In the first round of share sale, filings showed Mr. Musk’s trust sold nearly 3.6 million shares in Tesla, worth around US$4-billion, while he also sold another 934,000 shares for US$1.1-billion to cover tax obligations after exercising options to acquire nearly 2.2 million shares.

Prior to the sale, Mr. Musk owned a stake of about 23 per cent in Tesla, including stock options.

Mr. Musk had previously said he would have to exercise a large number of stock options in the next three months, which would create a big tax bill. Selling some of his stock could free up funds to pay the taxes.

See also: Musk’s Tesla sales cause a stir, but billionaires sell stock all the time

U.S.-listed shares of AstraZeneca PLC (AZN-Q) slipped despite its COVID-19 vaccine making a small contribution to earnings in the third quarter amid expectations the shot will move to “modest profitability” on new orders after the drugmaker on Friday posted US$1.05-billion in vaccine sales for the period.

The Anglo-Swedish company, which has said will not make a profit from the cheap and easy-to-use shot during the pandemic, this week unveiled plans to set up a separate unit for vaccines and antibody treatments to focus on its coronavirus efforts.

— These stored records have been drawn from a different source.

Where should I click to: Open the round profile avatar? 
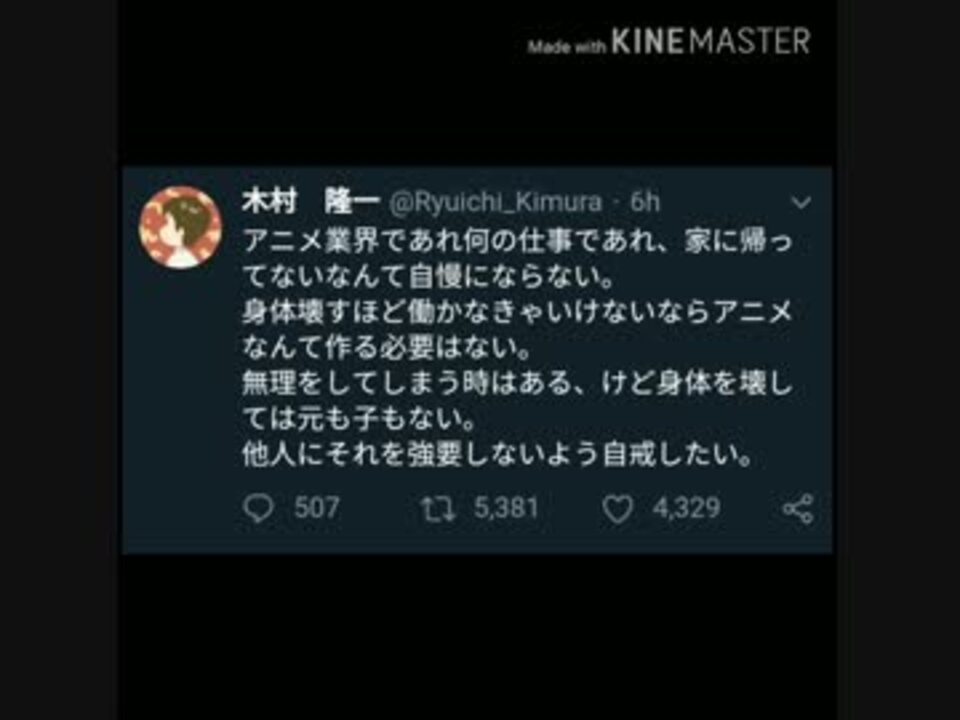181,227
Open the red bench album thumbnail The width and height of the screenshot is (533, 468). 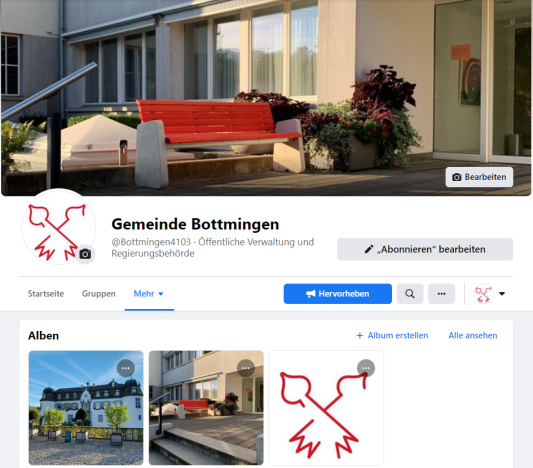(206, 408)
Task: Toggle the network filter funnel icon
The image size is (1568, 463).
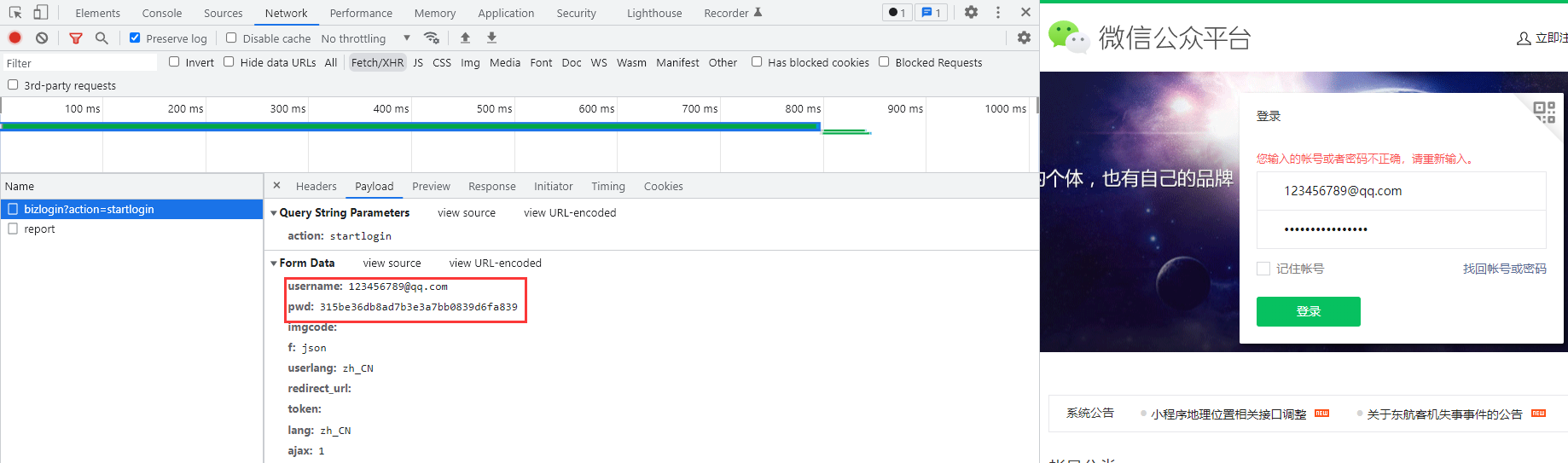Action: [76, 38]
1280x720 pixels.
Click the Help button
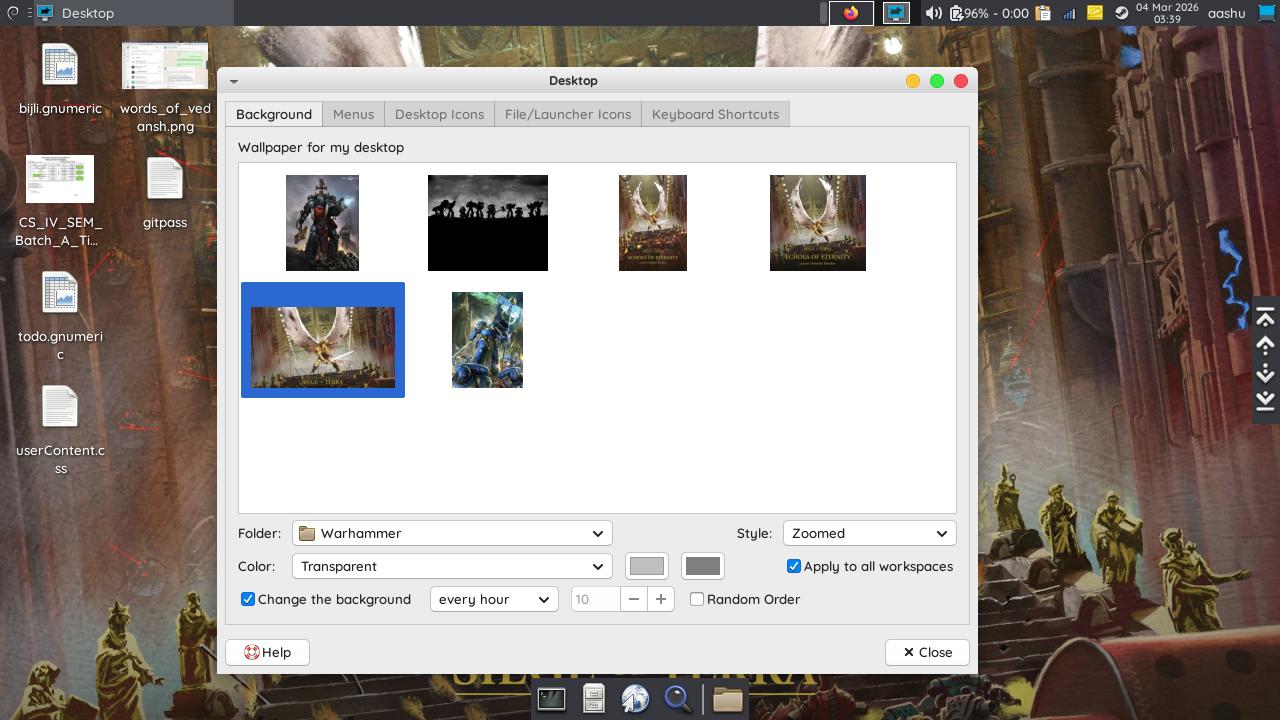267,652
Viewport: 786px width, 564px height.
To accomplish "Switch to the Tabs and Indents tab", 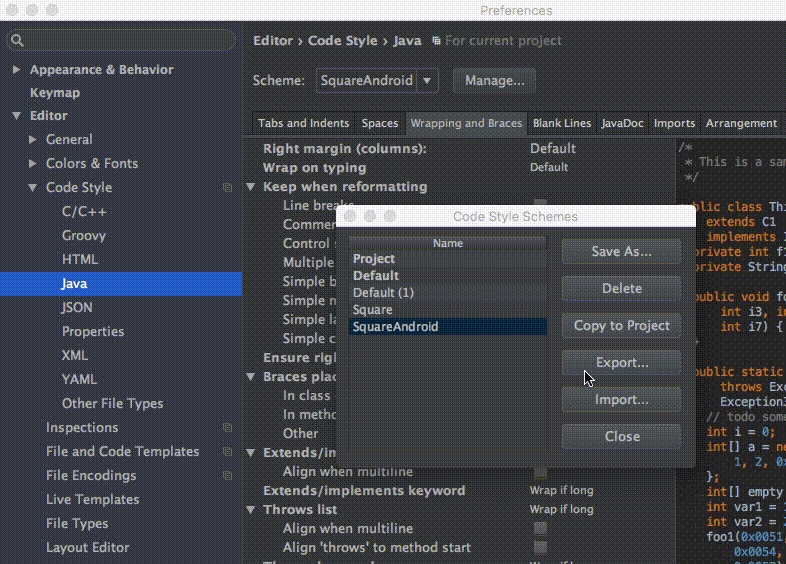I will click(303, 123).
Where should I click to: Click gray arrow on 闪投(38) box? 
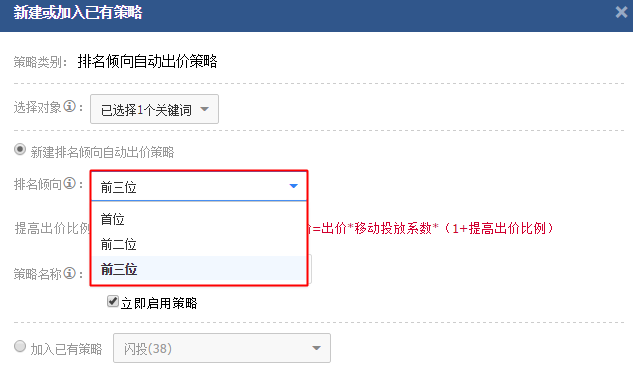(316, 348)

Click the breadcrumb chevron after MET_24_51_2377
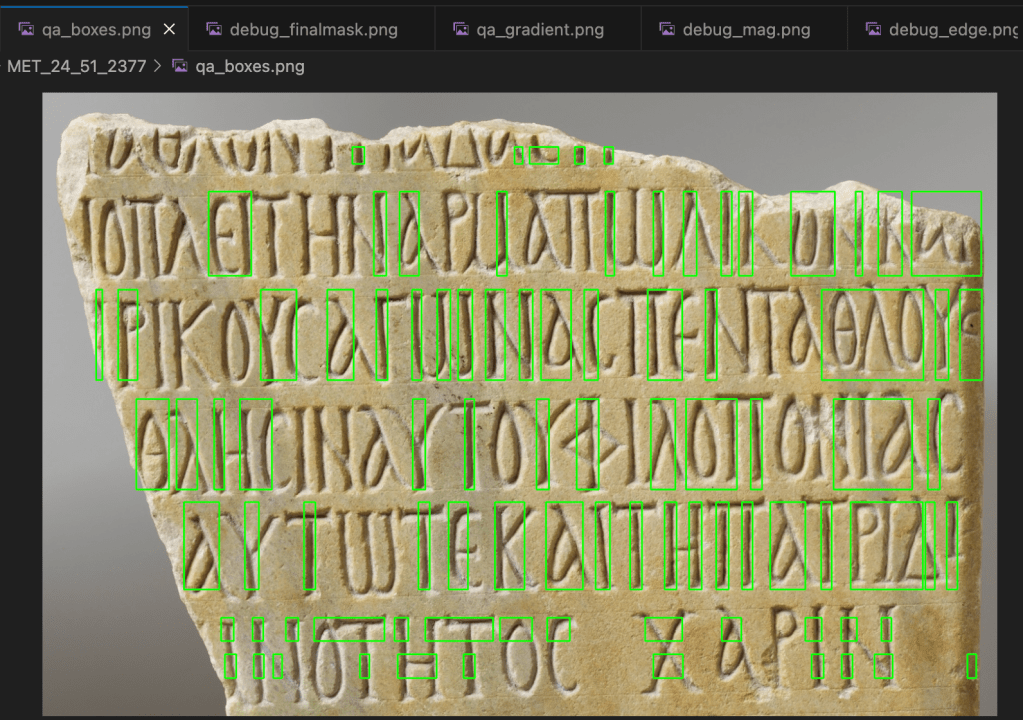(x=158, y=67)
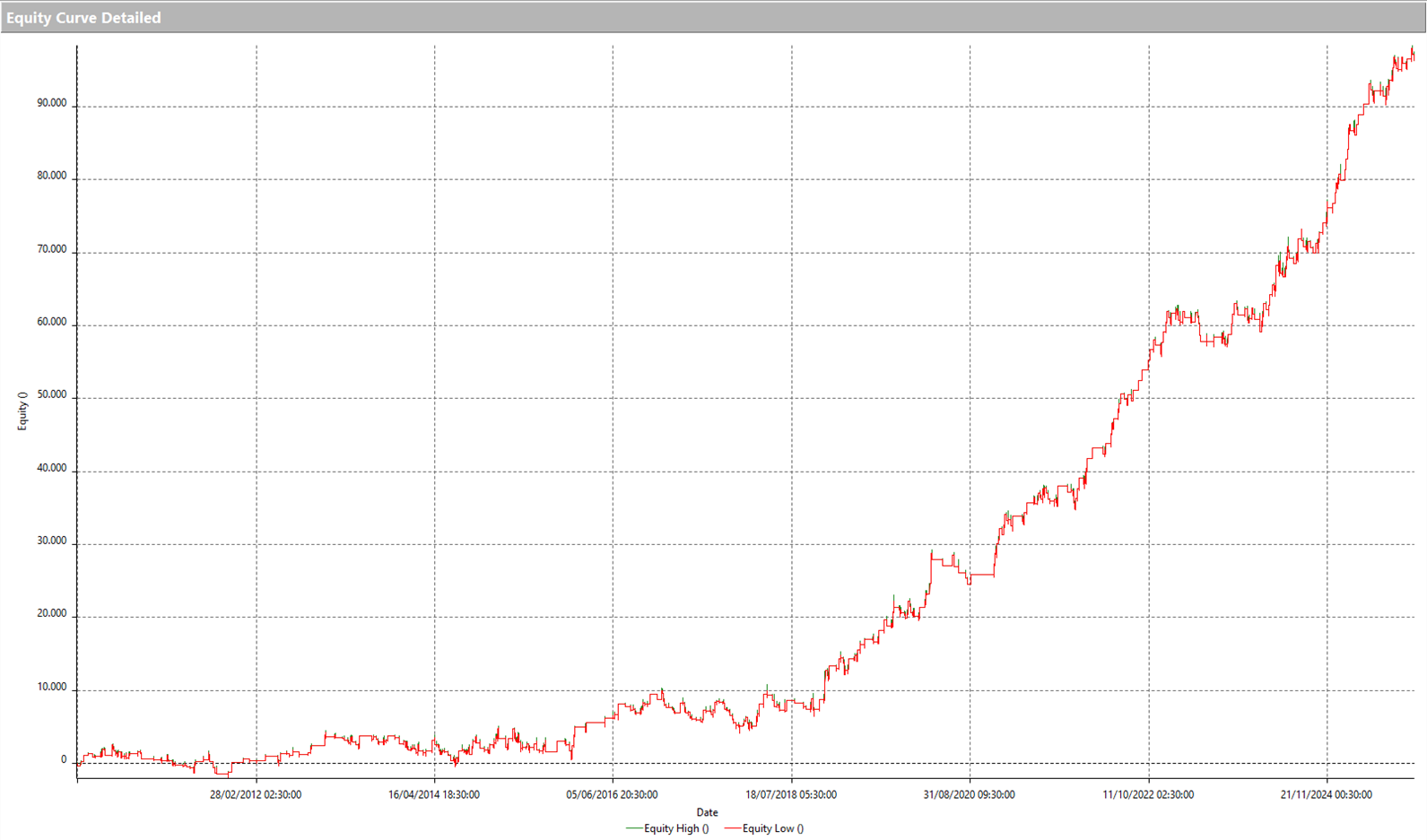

Total revenue jumped 47 per cent to US$9.74-billion for the three months to September on a constant-currency basis, while core earnings came in at US$1.08 per share, the company said, with the vaccine, Vaxzevria, contributing one cent to the profit.

The addition of rare-disease specialist Alexion from July 21, thanks to a US$39-billion deal agreed almost a year ago, also boosted sales.

Analysts on average were expecting profit of US$1.28 per share on sales of US$9.4-billion, according to Refinitiv IBES data.

Some of the company’s core treatments for cancer, rare-diseases and heart conditions disappointed, with lower-than-expected growth in sales of lung cancer drug Tagrisso due to price cuts in China.

Lordstown Motors Corp. (RIDE-Q) plummeted after announcing late Thursday a delay to next year’s launch of its Endurance electric pickup truck by a quarter, citing parts and materials shortages and other supply-chain issues.

The Ohio-based electric vehicle startup, while reporting its third-quarter results, said it would now begin production and deliveries in the third quarter of 2022, rather than in the second quarter that it forecast in August.

“We’re focused on the Endurance. We know we have to get that truck out. It’s been a challenging quarter with raw material shortages, parts shortages, supply-chain disruptions, particularly from international sourcing, but we’re doing everything we can to mitigate it,” Chief Executive Daniel Ninivaggi said on a conference call.

He also cited delayed semiconductor shipments that have dogged the entire auto industry.

“We’re going to do everything possible to get the truck out on our revised schedule,” Mr. Ninivaggi added.

Lordstown has struggled with the launch of the Endurance and unwanted attention since a short seller in March accused the company of misleading investors.

Its previous CEO, Steve Burns, subsequently resigned. The company still faces investigations by federal prosecutors in Manhattan and the U.S. Securities and Exchange Commission related to vehicle pre-orders and Lordstown’s deal to go public through a reverse merger with a blank-check firm.

A day after announcing it had finalized a deal for Taiwan’s Foxconn Technology Co Ltd to buy Lordstown’s plant in northeast Ohio for US$230-million and take over production of the Endurance, Lordstown said on Thursday it also signed a memorandum of understanding with Cox Automotive.

Cox will provide fleet customer service and support for Lordstown’s EVs, including maintenance, vehicle pickup and delivery, battery servicing, repairs and roadside assistance, Ninivaggi said.